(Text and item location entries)
◆ ◆ ◆

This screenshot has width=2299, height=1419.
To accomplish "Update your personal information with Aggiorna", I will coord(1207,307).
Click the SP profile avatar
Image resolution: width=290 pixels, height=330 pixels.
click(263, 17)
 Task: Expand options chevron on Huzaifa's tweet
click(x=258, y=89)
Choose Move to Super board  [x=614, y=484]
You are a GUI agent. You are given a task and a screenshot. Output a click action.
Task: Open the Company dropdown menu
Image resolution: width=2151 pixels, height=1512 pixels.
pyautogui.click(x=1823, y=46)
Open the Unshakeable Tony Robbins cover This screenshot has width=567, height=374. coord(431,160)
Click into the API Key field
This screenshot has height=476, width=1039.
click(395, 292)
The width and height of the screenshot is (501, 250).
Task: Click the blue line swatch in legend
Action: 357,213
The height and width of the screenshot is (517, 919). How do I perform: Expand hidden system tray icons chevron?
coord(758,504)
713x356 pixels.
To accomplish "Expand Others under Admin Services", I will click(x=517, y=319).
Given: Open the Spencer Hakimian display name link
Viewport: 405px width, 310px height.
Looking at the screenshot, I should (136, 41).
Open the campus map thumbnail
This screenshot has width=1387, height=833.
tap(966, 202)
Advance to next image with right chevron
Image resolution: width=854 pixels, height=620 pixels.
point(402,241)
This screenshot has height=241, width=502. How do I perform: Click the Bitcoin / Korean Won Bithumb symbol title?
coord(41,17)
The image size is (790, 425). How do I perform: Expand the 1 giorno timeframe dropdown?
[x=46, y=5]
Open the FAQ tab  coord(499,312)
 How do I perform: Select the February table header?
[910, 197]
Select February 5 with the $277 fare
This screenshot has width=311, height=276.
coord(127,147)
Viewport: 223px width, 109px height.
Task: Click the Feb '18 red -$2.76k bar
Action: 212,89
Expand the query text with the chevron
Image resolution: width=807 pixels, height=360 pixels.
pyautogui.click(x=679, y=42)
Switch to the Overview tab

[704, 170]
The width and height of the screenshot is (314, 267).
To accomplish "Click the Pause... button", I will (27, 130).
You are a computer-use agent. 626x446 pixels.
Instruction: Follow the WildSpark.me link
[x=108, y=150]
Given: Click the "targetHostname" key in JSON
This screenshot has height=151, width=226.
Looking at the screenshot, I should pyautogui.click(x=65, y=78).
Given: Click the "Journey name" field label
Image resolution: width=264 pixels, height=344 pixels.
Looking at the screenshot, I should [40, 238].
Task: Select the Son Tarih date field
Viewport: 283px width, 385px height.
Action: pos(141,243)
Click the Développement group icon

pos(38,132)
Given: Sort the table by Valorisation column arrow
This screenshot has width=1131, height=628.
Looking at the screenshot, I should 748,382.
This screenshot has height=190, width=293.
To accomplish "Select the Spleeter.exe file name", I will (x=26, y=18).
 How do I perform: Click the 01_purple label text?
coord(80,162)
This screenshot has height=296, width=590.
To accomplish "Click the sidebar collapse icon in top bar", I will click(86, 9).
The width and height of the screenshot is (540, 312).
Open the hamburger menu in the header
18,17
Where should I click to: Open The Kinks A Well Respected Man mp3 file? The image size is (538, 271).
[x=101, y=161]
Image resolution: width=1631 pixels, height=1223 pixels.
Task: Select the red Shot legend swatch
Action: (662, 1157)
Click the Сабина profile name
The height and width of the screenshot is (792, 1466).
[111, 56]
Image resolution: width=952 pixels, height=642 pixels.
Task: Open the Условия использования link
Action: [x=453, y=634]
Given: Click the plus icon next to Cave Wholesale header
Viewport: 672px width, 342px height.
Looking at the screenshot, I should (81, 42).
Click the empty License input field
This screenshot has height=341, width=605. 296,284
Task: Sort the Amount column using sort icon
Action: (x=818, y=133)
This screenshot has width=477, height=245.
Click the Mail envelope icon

◆ ◆ ◆

- [TASK DESCRIPTION]: Copy the listing above word for word, keeping every line.

- [EXERCISE RESPONSE]:
This screenshot has width=2299, height=1419.
To accomplish "Update your personal information with Aggiorna", I will coord(1207,307).
Click the SP profile avatar
Image resolution: width=290 pixels, height=330 pixels.
click(263, 17)
 Task: Expand options chevron on Huzaifa's tweet
click(x=258, y=89)
Choose Move to Super board  [x=614, y=484]
You are a GUI agent. You are given a task and a screenshot. Output a click action.
Task: Open the Company dropdown menu
Image resolution: width=2151 pixels, height=1512 pixels.
pyautogui.click(x=1823, y=46)
Open the Unshakeable Tony Robbins cover This screenshot has width=567, height=374. coord(431,160)
Click into the API Key field
This screenshot has height=476, width=1039.
click(395, 292)
The width and height of the screenshot is (501, 250).
Task: Click the blue line swatch in legend
Action: 357,213
The height and width of the screenshot is (517, 919). How do I perform: Expand hidden system tray icons chevron?
coord(758,504)
713x356 pixels.
To accomplish "Expand Others under Admin Services", I will click(x=517, y=319).
Given: Open the Spencer Hakimian display name link
Viewport: 405px width, 310px height.
Looking at the screenshot, I should (136, 41).
Open the campus map thumbnail
This screenshot has width=1387, height=833.
tap(966, 202)
Advance to next image with right chevron
Image resolution: width=854 pixels, height=620 pixels.
point(402,241)
This screenshot has height=241, width=502. How do I perform: Click the Bitcoin / Korean Won Bithumb symbol title?
coord(41,17)
The image size is (790, 425). How do I perform: Expand the 1 giorno timeframe dropdown?
[x=46, y=5]
Open the FAQ tab  coord(499,312)
 How do I perform: Select the February table header?
[910, 197]
Select February 5 with the $277 fare
This screenshot has width=311, height=276.
coord(127,147)
Viewport: 223px width, 109px height.
Task: Click the Feb '18 red -$2.76k bar
Action: 212,89
Expand the query text with the chevron
Image resolution: width=807 pixels, height=360 pixels.
pyautogui.click(x=679, y=42)
Switch to the Overview tab

[704, 170]
The width and height of the screenshot is (314, 267).
To accomplish "Click the Pause... button", I will (27, 130).
You are a computer-use agent. 626x446 pixels.
Instruction: Follow the WildSpark.me link
[x=108, y=150]
Given: Click the "targetHostname" key in JSON
This screenshot has height=151, width=226.
Looking at the screenshot, I should pyautogui.click(x=65, y=78).
Given: Click the "Journey name" field label
Image resolution: width=264 pixels, height=344 pixels.
Looking at the screenshot, I should [40, 238].
Task: Select the Son Tarih date field
Viewport: 283px width, 385px height.
Action: pos(141,243)
Click the Développement group icon

pos(38,132)
Given: Sort the table by Valorisation column arrow
This screenshot has width=1131, height=628.
Looking at the screenshot, I should 748,382.
This screenshot has height=190, width=293.
To accomplish "Select the Spleeter.exe file name", I will (x=26, y=18).
 How do I perform: Click the 01_purple label text?
coord(80,162)
This screenshot has height=296, width=590.
To accomplish "Click the sidebar collapse icon in top bar", I will click(86, 9).
The width and height of the screenshot is (540, 312).
Open the hamburger menu in the header
18,17
Where should I click to: Open The Kinks A Well Respected Man mp3 file? The image size is (538, 271).
[x=101, y=161]
Image resolution: width=1631 pixels, height=1223 pixels.
Task: Select the red Shot legend swatch
Action: (662, 1157)
Click the Сабина profile name
The height and width of the screenshot is (792, 1466).
[111, 56]
Image resolution: width=952 pixels, height=642 pixels.
Task: Open the Условия использования link
Action: [x=453, y=634]
Given: Click the plus icon next to Cave Wholesale header
Viewport: 672px width, 342px height.
Looking at the screenshot, I should (81, 42).
Click the empty License input field
This screenshot has height=341, width=605. 296,284
Task: Sort the Amount column using sort icon
Action: (x=818, y=133)
This screenshot has width=477, height=245.
Click the Mail envelope icon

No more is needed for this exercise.